What I can do is consider the utter strangeness of the crowning moment Haynes pinpoints. In the exhibition’s catalogue and press release, a lot is made of the space Haynes provides for queer, trans, and non-binary bodies. In fact, the only drawing in the show Chair Birth Study seems to faintly depict the figure with binding on their chest. Haynes disrupts more binaries than just gender. For instance, is a painting like Crowning XII of one person or two? It’s both and neither—a split second when parent and child are one. Birth is one of the two major transitions in life; the other being death, which is also a sore subject for most visually yet is much more frequently depicted. Just look at how many violent images make it through the Instagram censors as opposed to Haynes’s paintings.

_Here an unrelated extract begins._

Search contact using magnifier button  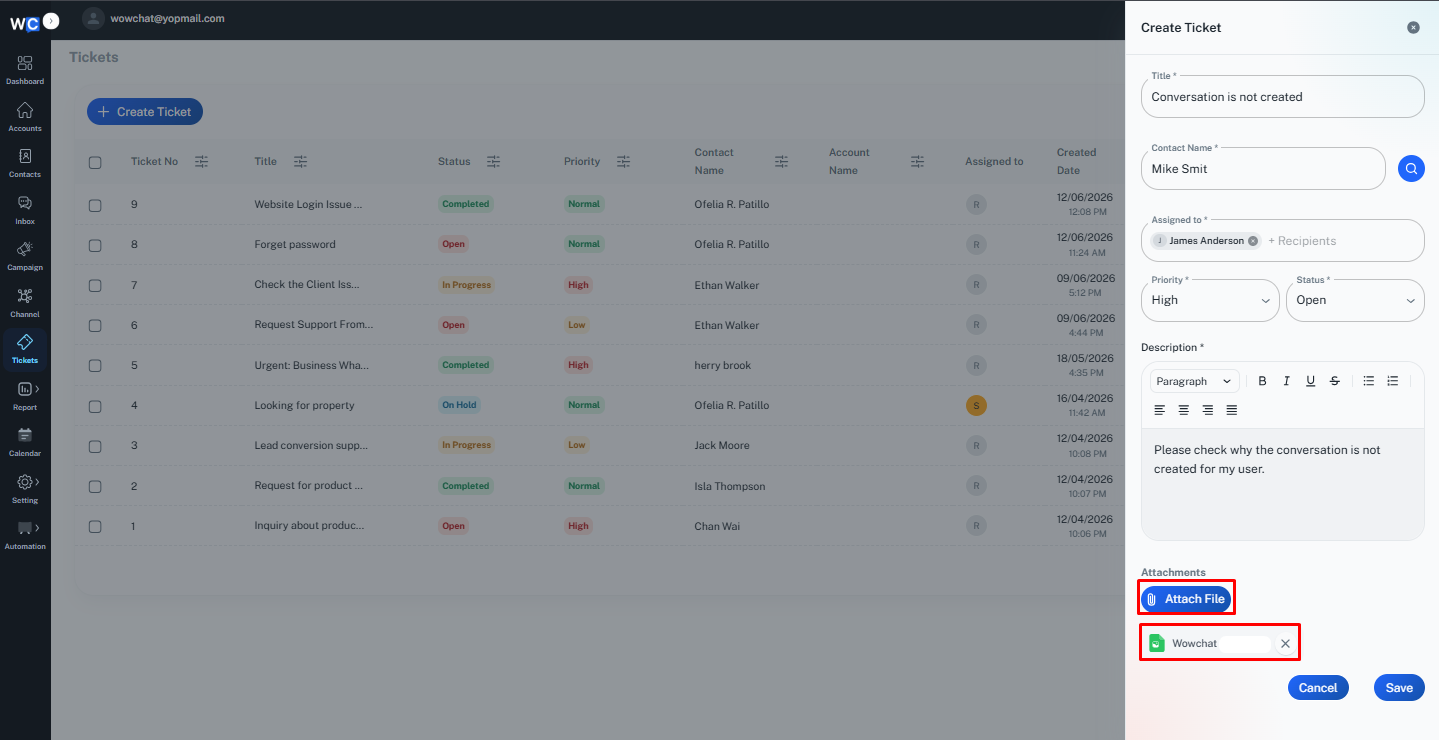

Why is that? Is it because there is less sex tied up in death? Is it because vaginas should only be seen as pleasurable rather than, as the exhibition title indicates, a portal imbued with the power of creation? Is it because birth reminds us that humans are truly animals? Or maybe we all don’t like thinking about our own mother’s reddened cooter shooting us out? Or is it just the sheer amount of blood and gunk spewing out of a typically comfortably erotic orifice that has everyone feeling a bit too queasy? I prefer the notion Haynes poses within Harry Dodge’s catalogue essay that these images are akin to Medusa’s head, swapping a head full of snakes for curly-cued pubes. Dodge understands this “to mean something wicked, dangerous to look at, occulted—and thus mesmeric.” And Haynes’s paintings do contain a terrifying and alluring untamable power that is, at once, frightening, grotesque, and transfixing. I guess that’s why so many pass out in the delivery room.